NCJ Number
97853
Date Published
1985
Length
4 pages
Annotation
This report describes and evaluates the first year of a Federal Bureau of Prisons alternative program, the Community Correctional Center (CCC), which diverts inmates who occupy the lowest security level to residence in a contract facility in southeast Washington, D.C.
Abstract
Inmates are eligible for the CCC if they are (1) classified as minimum-security offenders with a commitment not to exceed 1 year, (2) recommended by the sentencing judge for the CCC, and (3) a resident of the Washington, D.C, metropolitan area. There were 34 inmates incarcerated and then released to CCC from March 1983 through February 1984. The typical inmate was 32 years old, black, single, male, with at least a high school education, and little or no prior criminal history.
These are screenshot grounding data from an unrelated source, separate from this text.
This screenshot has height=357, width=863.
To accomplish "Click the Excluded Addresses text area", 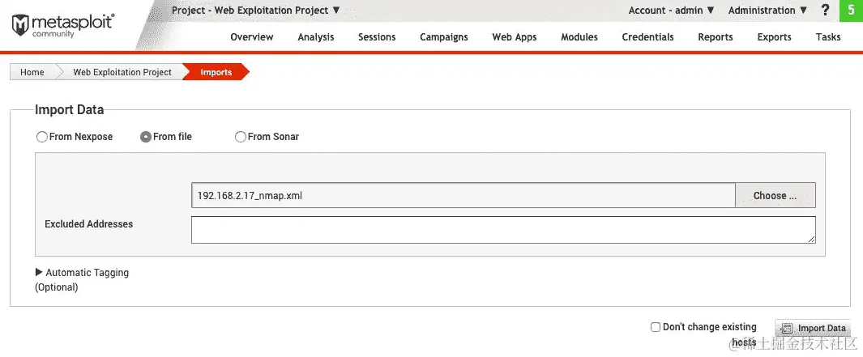I will coord(503,230).
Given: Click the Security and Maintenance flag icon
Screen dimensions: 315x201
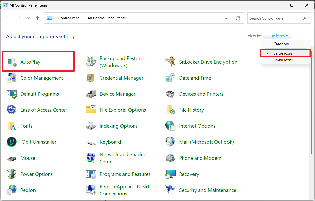Looking at the screenshot, I should click(x=170, y=190).
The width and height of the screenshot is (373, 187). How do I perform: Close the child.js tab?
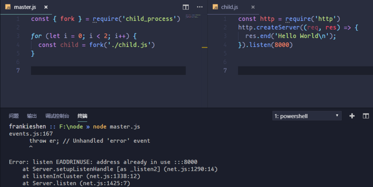tap(253, 7)
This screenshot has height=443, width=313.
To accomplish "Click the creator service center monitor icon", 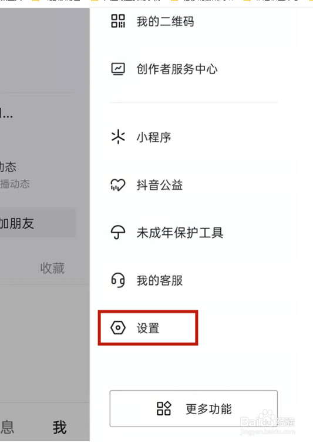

Most were employed at arrest and had been convicted of traffic offenses and drug-related or white-collar crimes. All but seven of these inmates kept their jobs or found jobs during commitment to the CCC. Two were full-time students, and the remaining five were eventually transferred to a prison as program failures. Inmates participated in community service projects and were actively involved in drug or alcohol abuse, job training, and life skills programs. In most cases the CCC was serving as an alternative to incarceration, although some inmates may have been diverted from probation. The CCC's cost effectiveness over incarceration is uncertain at this early stage. While the CCC began slowly, judges now perceive it as a credible alternative and are using the program more. Accountability is built into the CCC through a system of increasingly severe sanctions and a weekly urinalysis program. There was only one instance of criminal behavior by a program resident during the first year of operation. A chart and three references are supplied.